(Collected data entries)
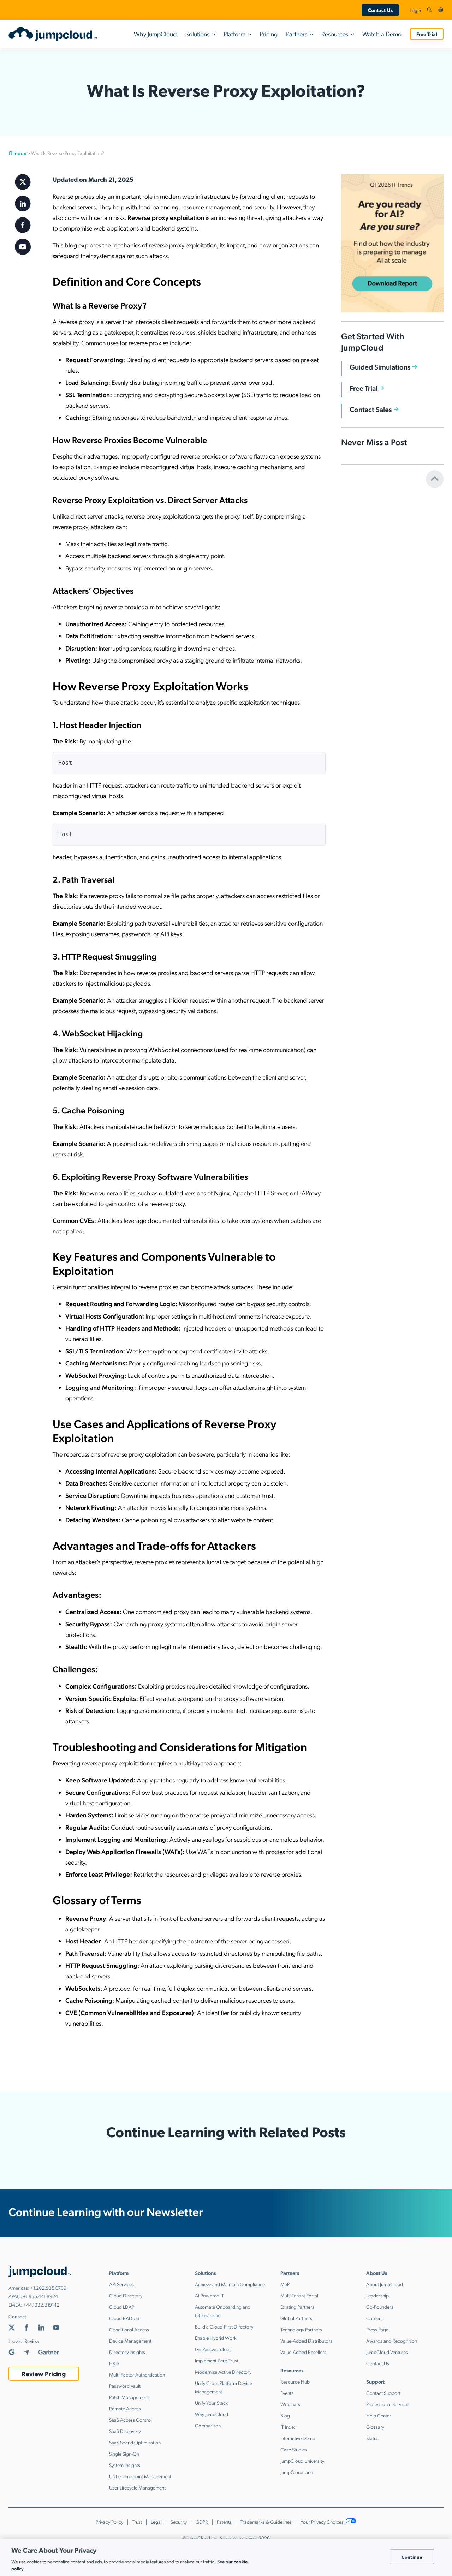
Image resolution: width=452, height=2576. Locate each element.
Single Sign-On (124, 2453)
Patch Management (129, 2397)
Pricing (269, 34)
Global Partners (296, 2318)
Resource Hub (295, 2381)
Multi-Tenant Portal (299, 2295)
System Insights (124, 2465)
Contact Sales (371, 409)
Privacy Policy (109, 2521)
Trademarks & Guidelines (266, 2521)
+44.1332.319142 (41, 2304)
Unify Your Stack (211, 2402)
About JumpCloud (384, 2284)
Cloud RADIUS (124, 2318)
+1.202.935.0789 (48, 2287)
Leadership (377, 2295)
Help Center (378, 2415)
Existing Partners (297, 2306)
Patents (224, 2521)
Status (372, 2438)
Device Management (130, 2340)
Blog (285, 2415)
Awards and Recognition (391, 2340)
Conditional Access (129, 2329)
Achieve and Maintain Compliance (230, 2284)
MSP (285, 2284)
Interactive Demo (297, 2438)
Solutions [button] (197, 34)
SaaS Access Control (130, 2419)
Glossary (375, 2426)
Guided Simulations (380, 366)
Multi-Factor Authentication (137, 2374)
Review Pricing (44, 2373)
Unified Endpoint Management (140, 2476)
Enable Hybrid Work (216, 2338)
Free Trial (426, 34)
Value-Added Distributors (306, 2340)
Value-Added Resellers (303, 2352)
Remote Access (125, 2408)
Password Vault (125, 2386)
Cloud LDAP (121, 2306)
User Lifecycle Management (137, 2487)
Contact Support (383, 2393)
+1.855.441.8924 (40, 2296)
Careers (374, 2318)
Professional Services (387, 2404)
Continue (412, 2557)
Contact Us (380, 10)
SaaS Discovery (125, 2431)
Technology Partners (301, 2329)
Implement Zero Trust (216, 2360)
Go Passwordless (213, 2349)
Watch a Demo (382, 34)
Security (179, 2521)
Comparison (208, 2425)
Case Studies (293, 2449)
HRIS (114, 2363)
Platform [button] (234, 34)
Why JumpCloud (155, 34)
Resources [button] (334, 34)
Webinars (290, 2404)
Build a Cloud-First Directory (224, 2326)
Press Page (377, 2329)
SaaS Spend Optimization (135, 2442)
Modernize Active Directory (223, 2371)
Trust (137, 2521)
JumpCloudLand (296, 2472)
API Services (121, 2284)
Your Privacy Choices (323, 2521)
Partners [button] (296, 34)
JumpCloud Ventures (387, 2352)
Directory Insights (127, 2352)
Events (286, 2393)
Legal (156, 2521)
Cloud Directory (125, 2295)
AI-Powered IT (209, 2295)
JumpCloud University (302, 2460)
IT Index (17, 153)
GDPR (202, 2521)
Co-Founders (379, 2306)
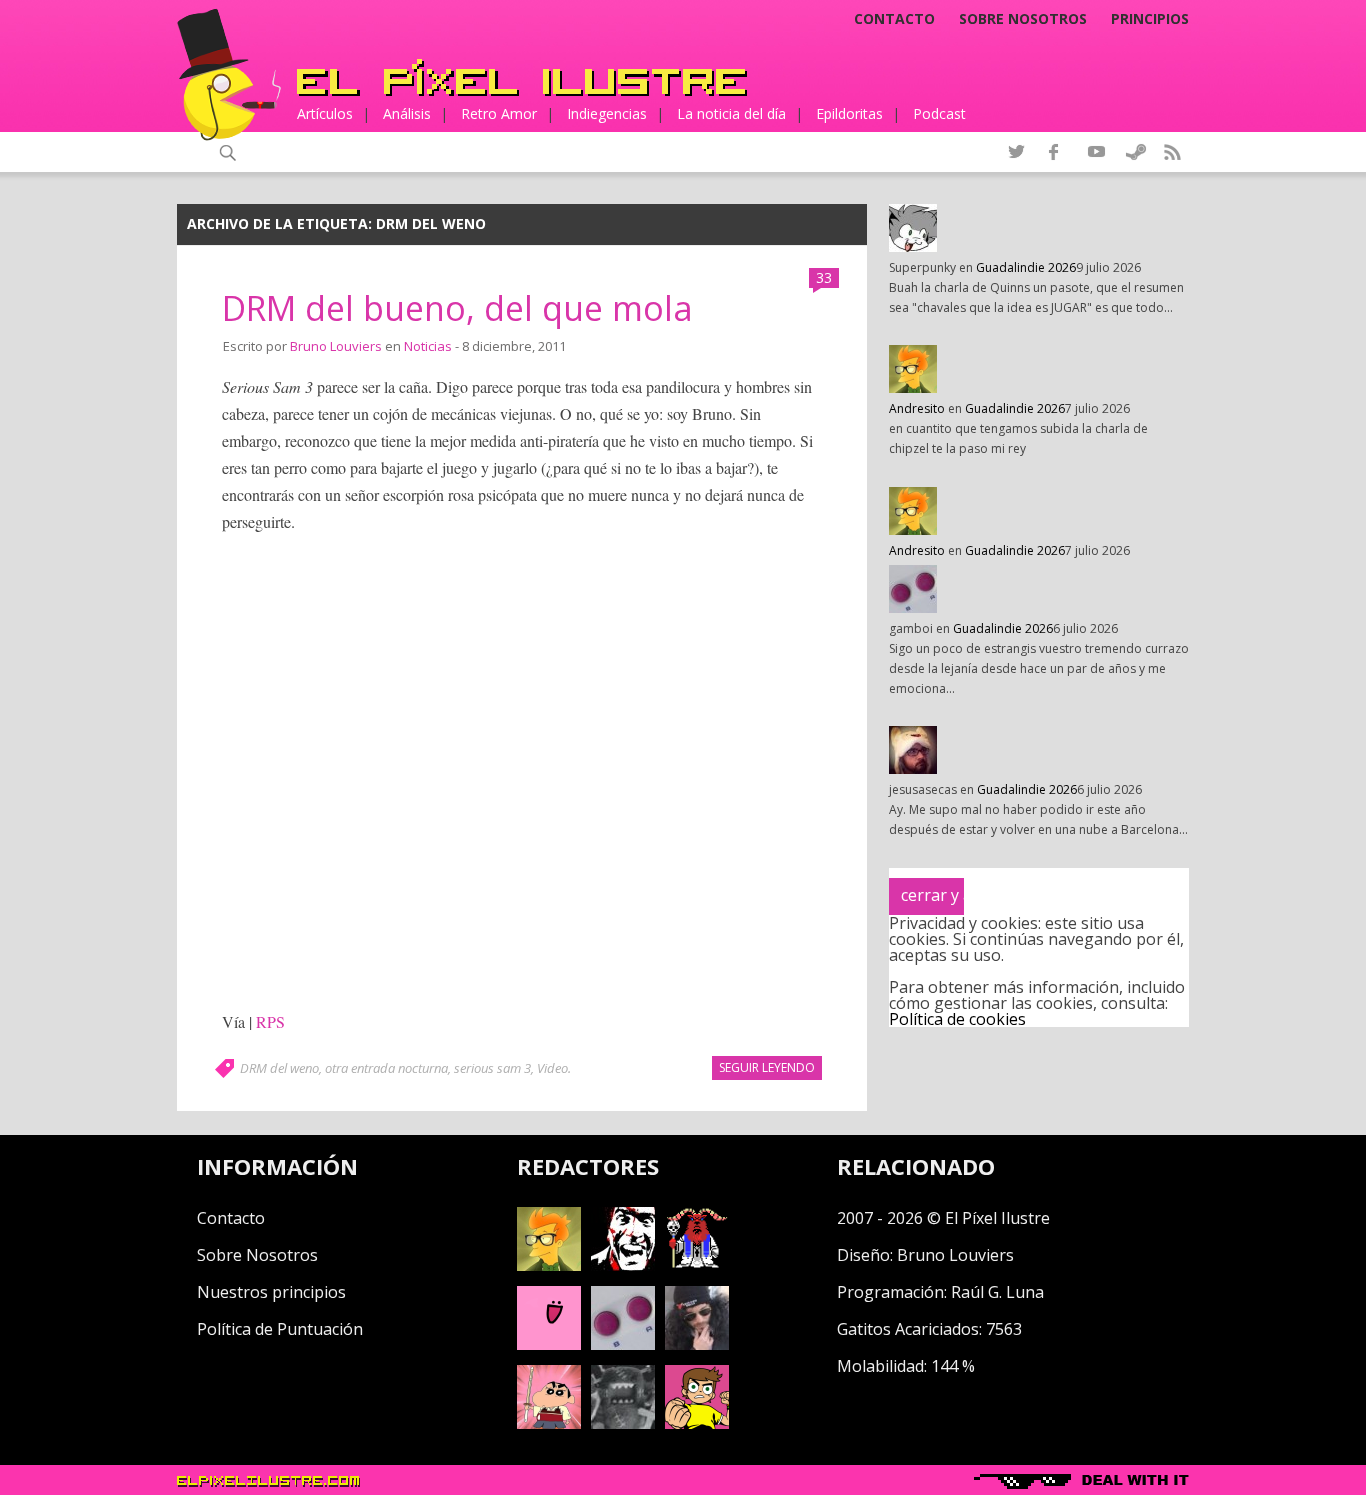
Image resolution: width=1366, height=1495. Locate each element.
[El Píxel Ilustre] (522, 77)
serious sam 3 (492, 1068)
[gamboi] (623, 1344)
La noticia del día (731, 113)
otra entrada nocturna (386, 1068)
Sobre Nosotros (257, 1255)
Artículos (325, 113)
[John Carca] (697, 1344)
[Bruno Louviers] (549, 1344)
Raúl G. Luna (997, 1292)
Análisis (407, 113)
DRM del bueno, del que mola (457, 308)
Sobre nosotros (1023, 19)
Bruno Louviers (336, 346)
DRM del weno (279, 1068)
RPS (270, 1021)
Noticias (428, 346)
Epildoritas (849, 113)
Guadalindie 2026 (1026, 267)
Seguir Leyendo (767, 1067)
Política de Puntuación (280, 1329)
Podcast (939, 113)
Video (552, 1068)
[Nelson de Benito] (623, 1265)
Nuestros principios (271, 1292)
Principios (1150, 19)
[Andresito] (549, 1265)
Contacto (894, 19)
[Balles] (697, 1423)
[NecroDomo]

**WHAT YOU ARE ASKED TO DO**. All lines with the string "button" must be copied from the data.

**WORKED SOLUTION**.
Solutions [button] (197, 34)
Platform [button] (234, 34)
Resources [button] (334, 34)
Partners [button] (296, 34)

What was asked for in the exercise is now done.